Starting at the line that holds "Select the 12 months time filter", quote every line through the end of the records, both boundary lines included. Omit the pictures.

===============

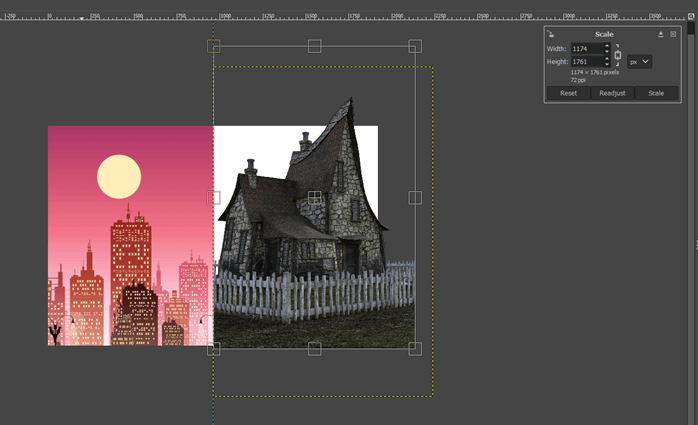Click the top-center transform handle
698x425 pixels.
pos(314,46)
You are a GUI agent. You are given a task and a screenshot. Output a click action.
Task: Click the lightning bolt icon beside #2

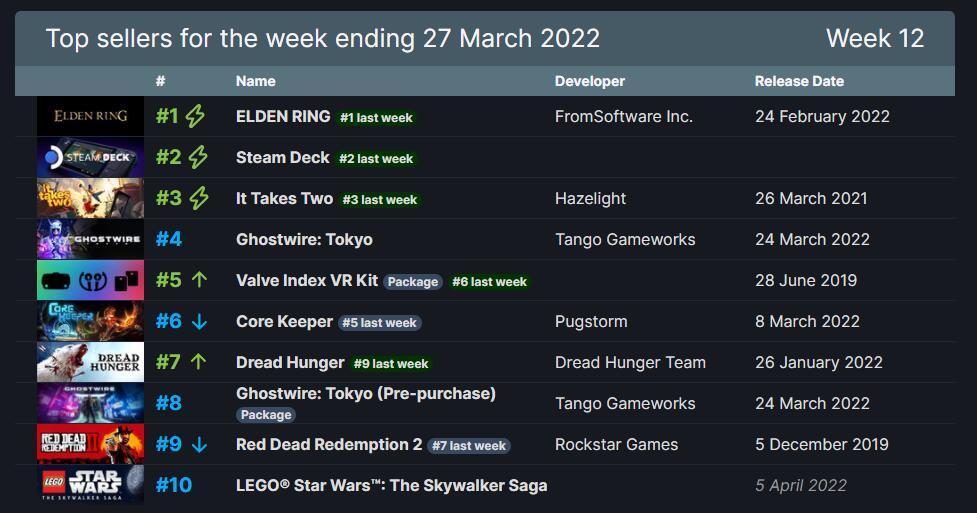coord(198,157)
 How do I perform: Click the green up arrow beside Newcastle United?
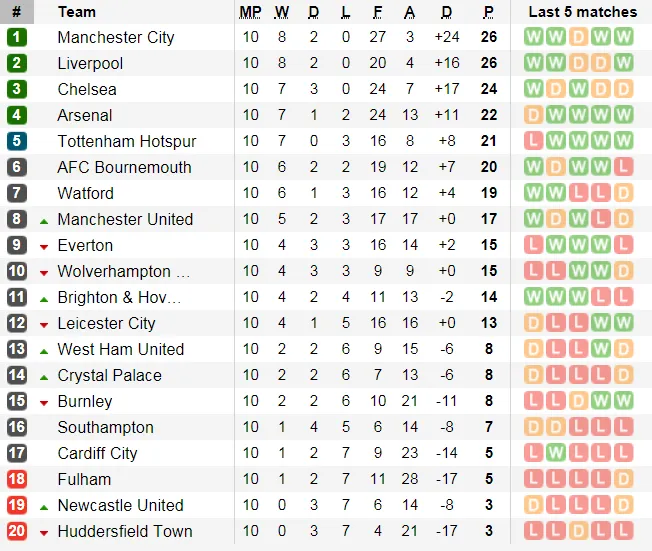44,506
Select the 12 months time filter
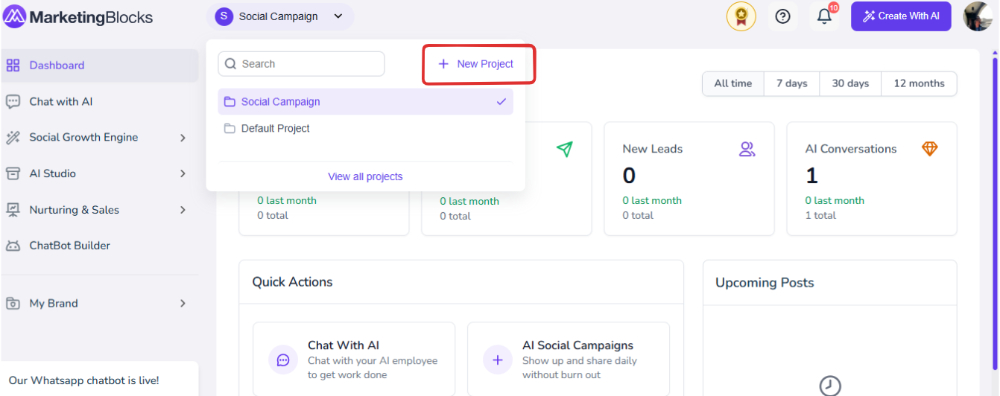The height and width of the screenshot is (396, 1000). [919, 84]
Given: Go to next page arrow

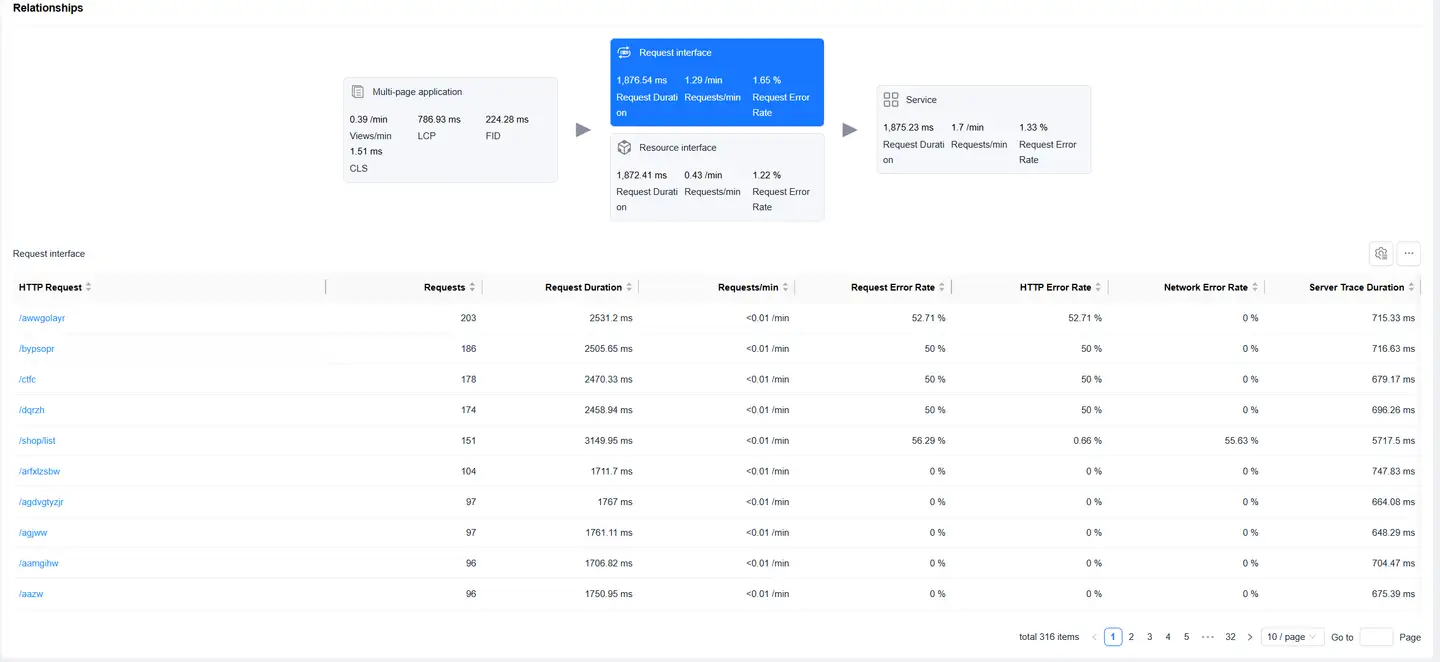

===============

EXERCISE RESULT:
Select the 12 months time filter
The height and width of the screenshot is (396, 1000). [919, 84]
Given: Go to next page arrow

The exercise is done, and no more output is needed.